The research also finds that a third of Scottish businesses (33%) have contributed the skills of their enterprise to their local community, such as a local restaurant giving free cookery classes to low income families. Two fifths (39%) of FSB’s Scottish members say that they’ve donated their time to local communities, such as running local clubs or organising events.
Andrew McRae, FSB’s Scotland policy chair, said: “Anyone with their finger on the pulse of their community knows that smaller businesses play a pivotal role. In our new research, we try to measure this contribution and we find that local firms are punching well above their weight.
“This new report underlines why it is important that policy-makers give smaller firms the best chance of success. That’s why we’ve made the case for rates help for the smallest Scottish operators and for them to get a fair share of public contracts.”
Off the back of the findings, FSB is calling on the UK Government to deliver on its manifesto promise of a one-year National Insurance Contributions (NICs) holiday for firms that employ those from disadvantaged groups.
Andrew McRae said: “Our research shows that smaller firms already take on huge numbers of people that face labour market challenges. We’re making the case for a little extra help so that they can achieve even more.”

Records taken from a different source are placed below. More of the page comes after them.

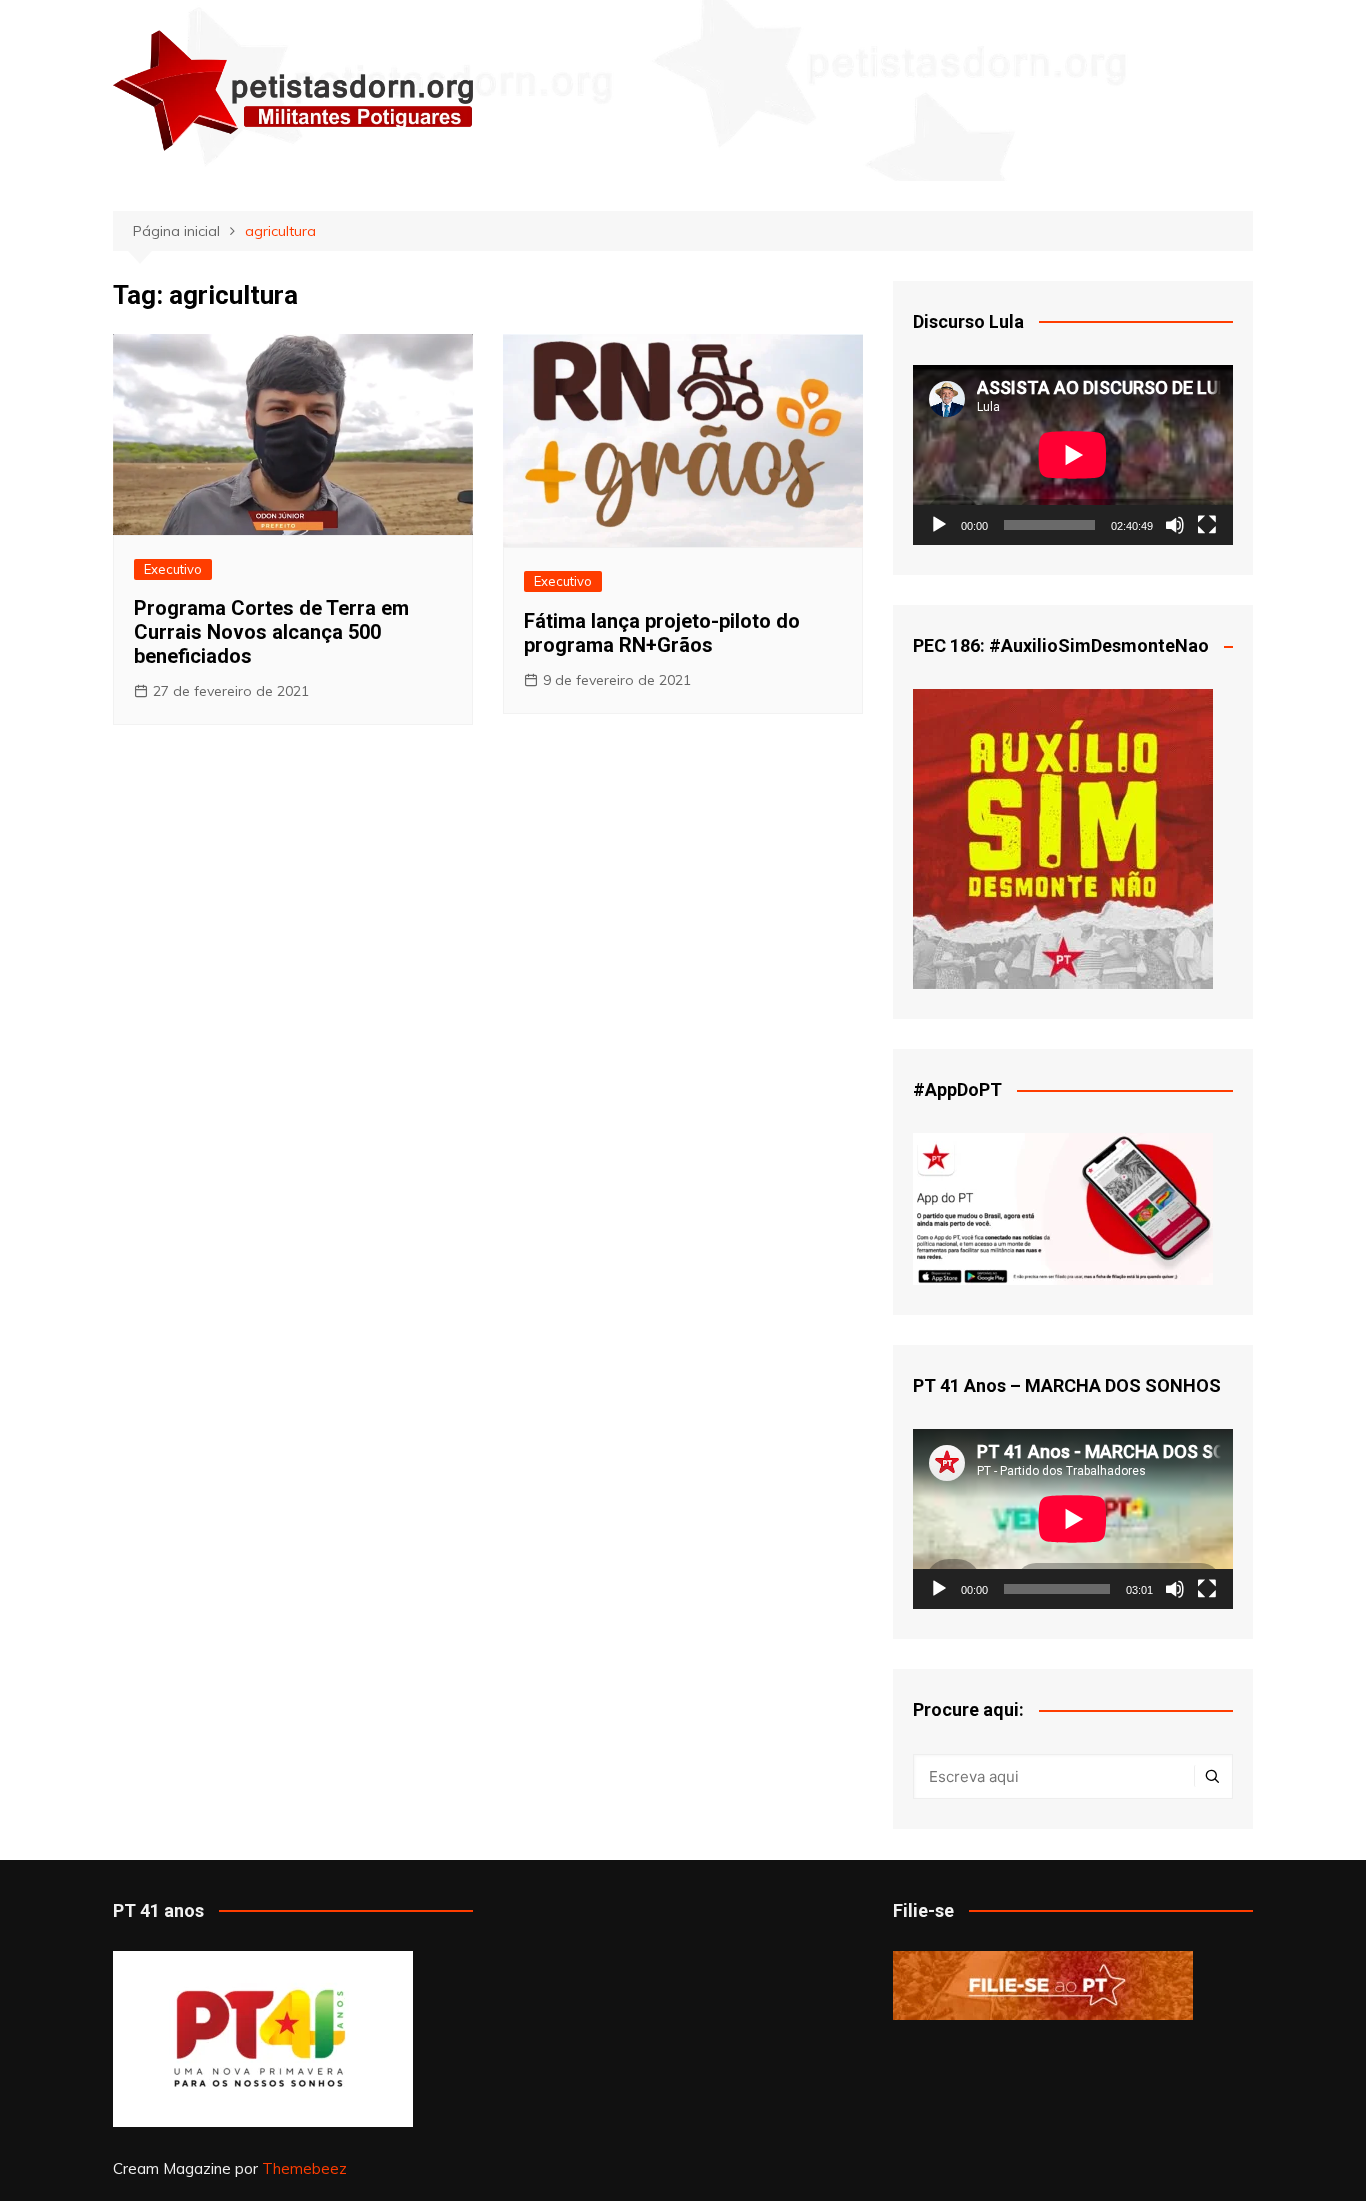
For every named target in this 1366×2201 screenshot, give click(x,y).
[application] (1073, 455)
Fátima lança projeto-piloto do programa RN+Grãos (662, 633)
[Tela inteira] (1207, 525)
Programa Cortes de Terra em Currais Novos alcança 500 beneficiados (271, 632)
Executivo (173, 569)
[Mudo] (1175, 525)
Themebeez (304, 2168)
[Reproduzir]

On a UK-wide basis, the report finds that small employers are more likely to hire those from harder to reach groups than big corporations. The vast majority (78%) employ an older worker, a third (34%) have a member of staff with low levels of educational attainment, and a similar share (30%) employ at least one person with a known disability or mental health condition.
FSB National Chairman Mike Cherry said: “Those who are disadvantaged are already more likely to find work with a small firm than a big corporation. Back in 2017, the Conservatives promised that – were they elected – they would introduce a one-year NICs holiday for firms that take on those with a disability, mental health condition or who have been out of work for some time.
“We’ve been left asking: when will this promise be delivered? Two years later, it should be prioritised. We look forward to the Chancellor outlining exactly how the commitment will be taken forward in the upcoming Spring Statement. With the labour market tightening, EU migration down and skills shortages starting to bite, it’s more vital than ever that this incentive is made available.”